Jewish Panegyric Performance in the Islamic West
Andalusian Jewish culture has often been imagined as a kind of novum that broke forth ex nihilo, owed to the high degree of Arabization of Andalusian Jewry. If there is one word that is usually used to distinguish Andalusian Jewish culture from other Jewish cultures in the Islamic Mediterranean, it is “courtly,” though scholars are seldom precise about what this term means. Seventy years have passed since Joseph Weiss delivered his paper “Tarbuṭ ḥaṣranit ve-shirah ḥaṣranit” (Courtly culture and courtly poetry) at the first World Congress of Jewish Studies in Jerusalem (1947).88 By that time, research on the “court Jew” had gained momentum among researchers of different periods of Jewish history. Selma Stern had written her Der Hofjude im Zeitalter des Absolutismus (1640–1740), in which she presented court Jews as “the forerunners of the emancipation,” although debates raged over whether these Jews, who maintained contacts with and proved useful instruments of royalty, represented a people apart from their coreligionists or safeguarded their welfare (see, especially, the square critique of Stern by none other than Hannah Arendt).89 Likely influenced by the tragedy of the Holocaust, Yitzhak Baer had portrayed the court Jews of Christian Iberia with a mixture of admiration and suspicion.90
Weiss aimed to elevate the study of Andalusian Hebrew poetry from philological-textual research and biographical description to create a “history of the spirit.” His paper argued that the Hebrew poetry of al-Andalus reflected a Jewish “courtly” reality by drawing attention to the social manners idealized in the poetry as well as the lavish material surroundings described. Weiss wrote that “the Jews of the Arab courts who were close to royalty became the dedicated initiators of an independent Jewish court culture as a secular culture that was separate from Jewish society.” He suggested that “Jews’ experience in the Arab courts caused Jews to create their own similar culture and that the patron, in whose honor poets offered praise, stood at the center of this parallel culture.” At the same time, Weiss opined, “courtly Jewish society could not be anything, of course, other than a spiritual semblance [of Muslim courtly society] (albeit one abounding in brightness and splendor), but was deprived of all real political power.” Panegyric was marshaled as evidence in constructing this “court culture,” and the presumed structure of the Jewish court, in turn, has determined how panegyric has been conceived and interpreted.

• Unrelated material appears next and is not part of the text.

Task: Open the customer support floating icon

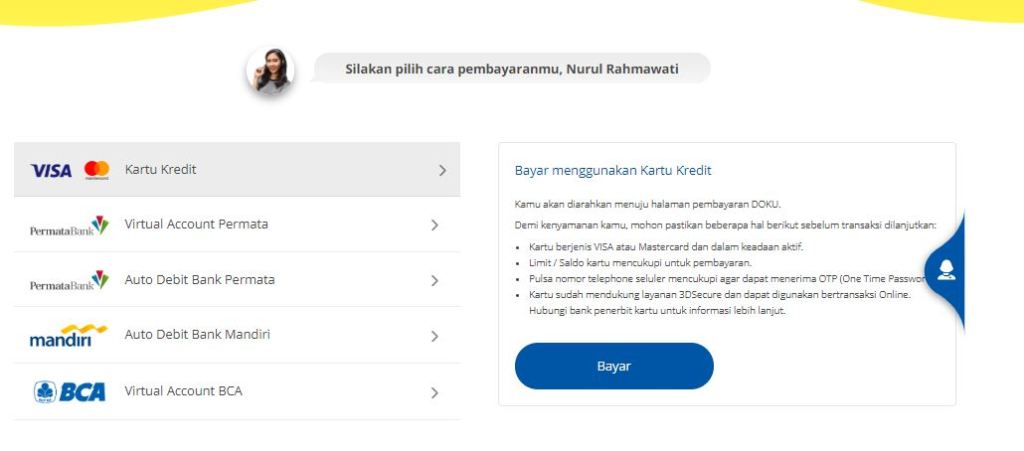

Weiss’s paper became a classic in the field and remains cited widely, but its thesis has rarely been revisited.91 Questions we might ask include: Where exactly was this Jewish court? Was the patron as central as Weiss had imagined? To what extent can we generalize about Jewish patronage structures across periods (Umayyad, Taifa, Almoravid)? Weiss’s study had an impact on Schirmann, who, as discussed in the Introduction, saw the panegyric phenomenon as the paramount (and somewhat ugly) aspect of poetry as a “vocation.” Weiss also had a deep impact on Eliahu Ashtor, who assented to the courtly image and saw the poet-patron relationship as key to understanding the great explosion of Jewish intellectual production during the “Golden Age” of al-Andalus. His influential The Jews of Moslem Spain portrays a performance scenario wherein Yiṣḥaq Ibn Khalfūn recites a Hebrew poem aloud before his Jewish patron and an audience, including competing poets, leading the patron to toss some coins into the poet’s purse. Yet, as Ann Brener points out, there is really no evidence for this.92 The image is undoubtedly constructed out of depictions of similar scenes in Arabic adab collections and what seem to be performative aspects of the poems themselves, such as first-person addresses, references to rival poets, and dedicatory sections. Because of the accepted view that Jews imitated the prevailing Muslim court culture on a smaller scale, not only textually but also materially, it would only be fitting that they practiced some version of public or semipublic adulation.93
Given that the courtly image is tightly bound up with the practice of panegyric—specifically, its oral recitation before a paying patron—it is worth revisiting the evidence for oral and written aspects of Andalusian Jewish poetic culture and panegyric practice in particular. It is clear that Hebrew poets sometimes met and exchanged poems and even competed to outdo one another within certain formal constraints, but we have exceedingly few anecdotes that recount panegyric performance or modes of remuneration. Some poems include specific requests for payment in the form of robes and the like, but one imagines that, had the direct payment of a poet for his panegyric before an audience been a norm, we would have at least a few anecdotes to that effect.94 Despite some justification for the type of courtly performance that Weiss and others have imagined, I argue below that the preponderance of evidence points to a mixed oral-epistolary function similar to that described with respect to the Islamic East. Overall, the social structure of Andalusian Jewry represents more of a localized and less hierarchic (yet more elitist) version of its Eastern counterparts than a break with Jewish culture in the rest of the Islamic Mediterranean.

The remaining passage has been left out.